(Data entries)
___
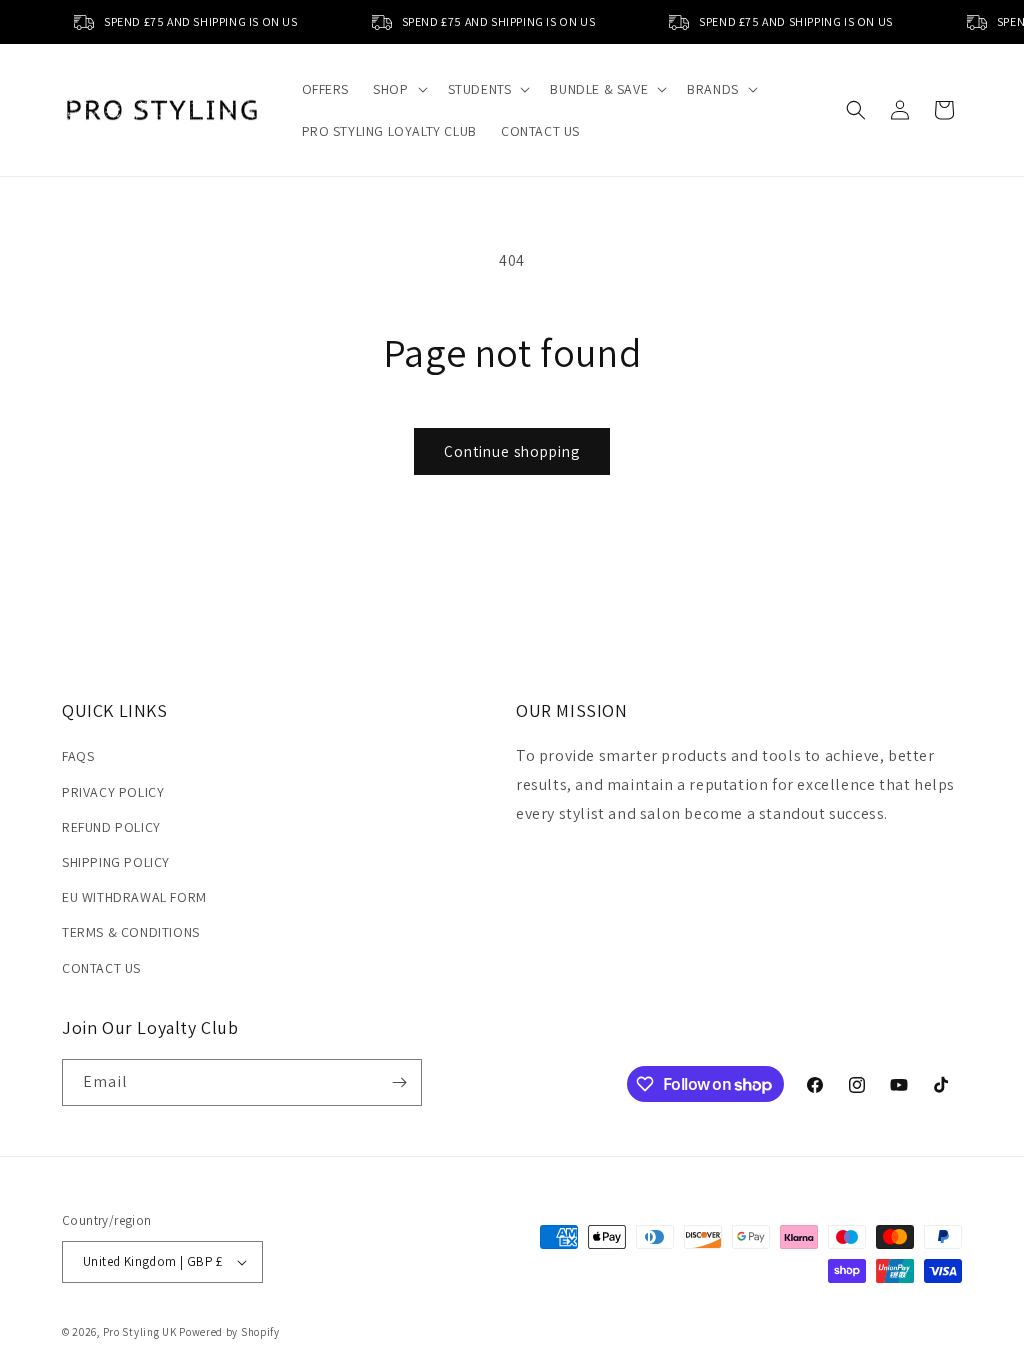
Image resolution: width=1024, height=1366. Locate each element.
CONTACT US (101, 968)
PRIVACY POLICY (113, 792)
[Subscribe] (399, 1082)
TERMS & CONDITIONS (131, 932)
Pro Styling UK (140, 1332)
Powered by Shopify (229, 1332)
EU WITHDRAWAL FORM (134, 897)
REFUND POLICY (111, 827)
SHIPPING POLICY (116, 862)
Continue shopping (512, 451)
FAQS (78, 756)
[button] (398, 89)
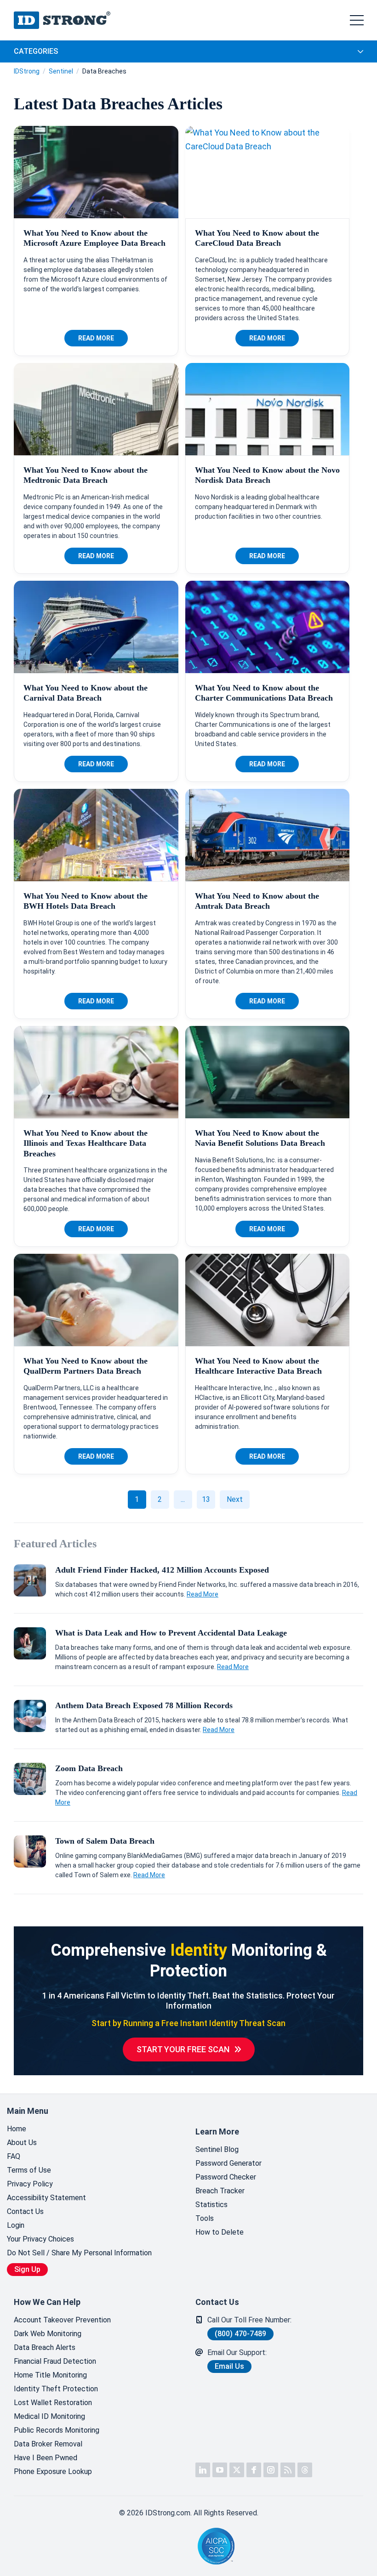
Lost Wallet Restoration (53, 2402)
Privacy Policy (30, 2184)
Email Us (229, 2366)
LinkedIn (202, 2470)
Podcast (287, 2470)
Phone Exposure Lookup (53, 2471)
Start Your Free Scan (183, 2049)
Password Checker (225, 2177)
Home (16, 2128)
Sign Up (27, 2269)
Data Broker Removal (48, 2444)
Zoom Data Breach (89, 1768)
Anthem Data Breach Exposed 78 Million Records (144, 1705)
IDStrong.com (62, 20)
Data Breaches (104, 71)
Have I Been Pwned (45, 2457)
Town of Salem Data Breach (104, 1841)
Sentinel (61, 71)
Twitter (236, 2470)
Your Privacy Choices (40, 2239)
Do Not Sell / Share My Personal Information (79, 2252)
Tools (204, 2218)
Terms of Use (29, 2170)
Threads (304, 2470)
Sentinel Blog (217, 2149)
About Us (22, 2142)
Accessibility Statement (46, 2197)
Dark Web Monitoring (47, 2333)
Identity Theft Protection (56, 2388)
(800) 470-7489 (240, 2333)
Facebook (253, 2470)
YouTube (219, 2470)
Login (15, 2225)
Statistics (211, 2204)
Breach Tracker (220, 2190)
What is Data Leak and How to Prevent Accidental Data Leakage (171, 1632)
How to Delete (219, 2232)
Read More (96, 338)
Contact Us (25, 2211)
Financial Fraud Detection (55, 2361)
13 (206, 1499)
___
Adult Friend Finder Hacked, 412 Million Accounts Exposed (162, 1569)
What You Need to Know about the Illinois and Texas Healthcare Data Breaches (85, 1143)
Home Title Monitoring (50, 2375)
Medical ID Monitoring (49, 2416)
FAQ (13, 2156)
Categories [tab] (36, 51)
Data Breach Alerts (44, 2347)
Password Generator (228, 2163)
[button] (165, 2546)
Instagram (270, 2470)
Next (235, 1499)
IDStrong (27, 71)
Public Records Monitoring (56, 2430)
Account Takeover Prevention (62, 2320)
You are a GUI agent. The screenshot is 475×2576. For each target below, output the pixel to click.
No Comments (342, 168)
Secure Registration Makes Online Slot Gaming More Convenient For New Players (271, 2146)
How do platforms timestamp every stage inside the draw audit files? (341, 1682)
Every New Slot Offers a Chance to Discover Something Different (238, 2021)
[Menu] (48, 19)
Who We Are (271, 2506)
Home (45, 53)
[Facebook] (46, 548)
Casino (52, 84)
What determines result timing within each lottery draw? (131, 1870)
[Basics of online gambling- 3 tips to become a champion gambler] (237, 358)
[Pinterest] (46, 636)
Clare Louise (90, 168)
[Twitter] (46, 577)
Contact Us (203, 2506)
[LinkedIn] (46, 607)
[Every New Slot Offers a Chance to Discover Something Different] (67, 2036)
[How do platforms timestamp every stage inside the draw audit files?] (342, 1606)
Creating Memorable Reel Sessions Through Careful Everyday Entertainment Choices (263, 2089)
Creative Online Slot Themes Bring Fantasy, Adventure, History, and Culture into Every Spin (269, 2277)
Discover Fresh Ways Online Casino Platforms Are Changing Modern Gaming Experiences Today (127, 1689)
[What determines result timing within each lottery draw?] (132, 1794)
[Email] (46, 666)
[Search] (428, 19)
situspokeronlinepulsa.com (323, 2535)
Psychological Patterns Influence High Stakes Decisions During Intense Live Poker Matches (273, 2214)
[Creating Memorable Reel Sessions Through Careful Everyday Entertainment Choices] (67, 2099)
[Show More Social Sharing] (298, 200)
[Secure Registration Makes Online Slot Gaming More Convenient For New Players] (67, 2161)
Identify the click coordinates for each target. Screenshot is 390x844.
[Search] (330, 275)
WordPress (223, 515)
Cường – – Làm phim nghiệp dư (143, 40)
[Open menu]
___
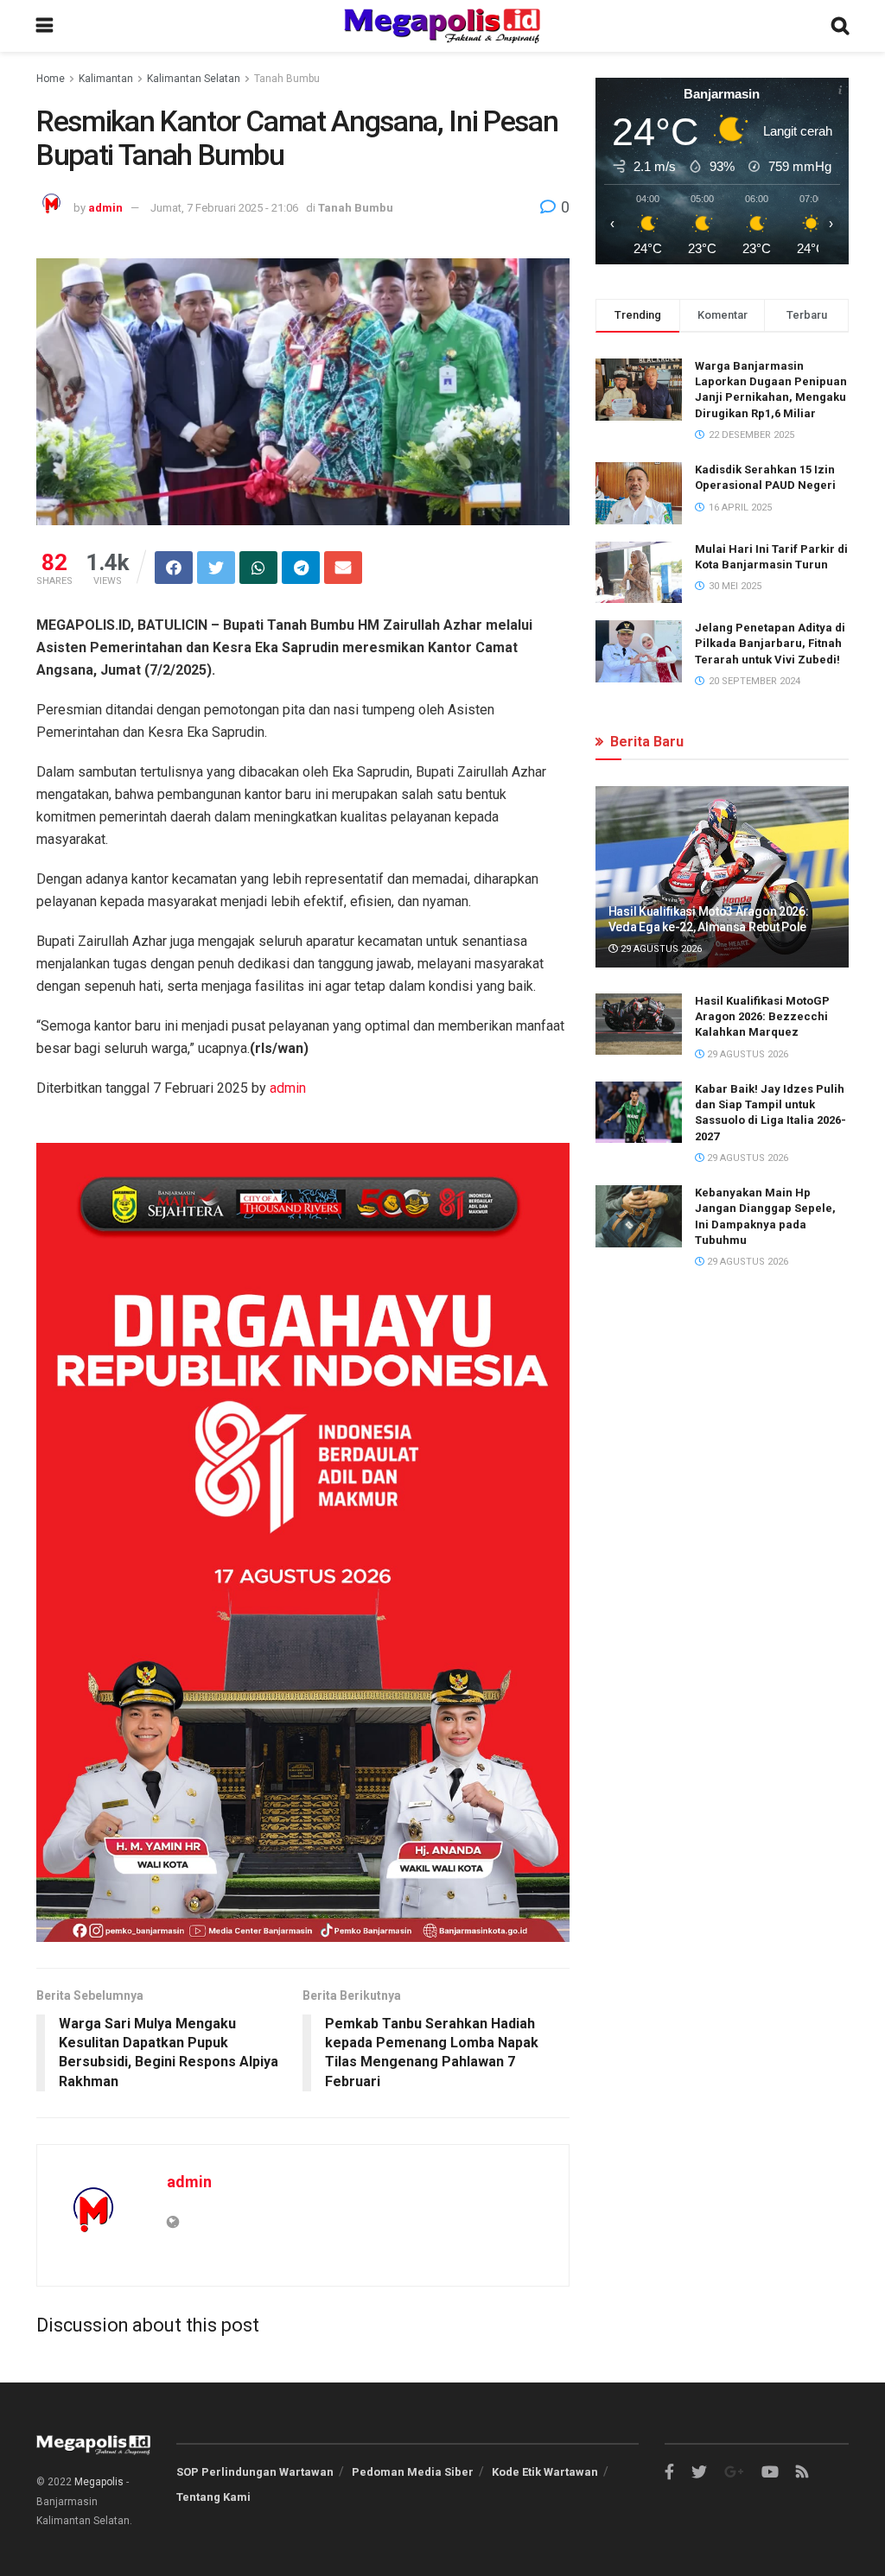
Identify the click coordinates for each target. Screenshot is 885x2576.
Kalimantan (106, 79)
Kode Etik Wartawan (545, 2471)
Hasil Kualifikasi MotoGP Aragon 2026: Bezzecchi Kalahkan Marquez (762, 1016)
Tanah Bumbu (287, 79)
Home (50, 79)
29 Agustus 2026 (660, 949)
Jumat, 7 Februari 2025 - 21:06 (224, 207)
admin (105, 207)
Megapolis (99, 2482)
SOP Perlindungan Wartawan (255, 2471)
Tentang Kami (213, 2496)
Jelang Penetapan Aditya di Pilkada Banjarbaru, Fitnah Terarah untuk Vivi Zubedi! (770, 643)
___
Please give back, exactly as it stands above, the stretch from the line with "Casino (52, 84)" through the line with "Choices (263, 2089)", and no line outside it.

Casino (52, 84)
What determines result timing within each lottery draw? (131, 1870)
[Basics of online gambling- 3 tips to become a champion gambler] (237, 358)
[Pinterest] (46, 636)
Clare Louise (90, 168)
[Twitter] (46, 577)
Contact Us (203, 2506)
[LinkedIn] (46, 607)
[Every New Slot Offers a Chance to Discover Something Different] (67, 2036)
[How do platforms timestamp every stage inside the draw audit files?] (342, 1606)
Creating Memorable Reel Sessions Through Careful Everyday Entertainment Choices (263, 2089)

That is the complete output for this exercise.